Burke, tankların, kamyonların üzerinde elde bayraklar, çiçekler ve Atatürk fotoğraflarıyla sevinç gösterisi yapanları görüntüledi. Nerede bir üniformalı subay görseler omza alıp tezahürata başlıyorlardı. Sevinç pozu verenlerin ellerinde 30 Mayıs 1960 tarihinde çıkan Akis dergisi vardı.

Kapakta “Sabık Başbakan” Menderes, üzerine bir çarpı atılmış halde görünüyordu.
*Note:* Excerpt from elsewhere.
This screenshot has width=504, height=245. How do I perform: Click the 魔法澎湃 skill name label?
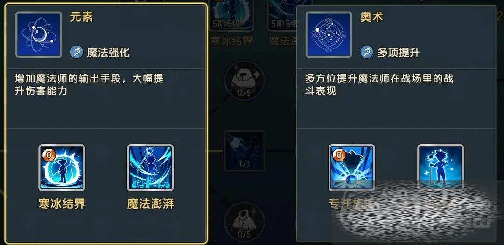[x=150, y=204]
Coşku o kadar büyüktü ki, radyolardan “Artık tezahürat durmalı” diye anons yapılıyordu.

Sokaklara taşan coşkuyu anlamak için önce Menderes yönetiminin 1950’lerin sonuna doğru nasıl despotlaştığını hatırlamak gerekiyordu.

O günkü coşkunun neden daha sonra söndüğünü anlamak için de 27 Mayıs yönetiminin nasıl kontrolü elden kaçırıp Menderes ve 2 bakanının idamına onay vererek tarihsel bir faciaya imza attıklarını bilmek gerekiyordu.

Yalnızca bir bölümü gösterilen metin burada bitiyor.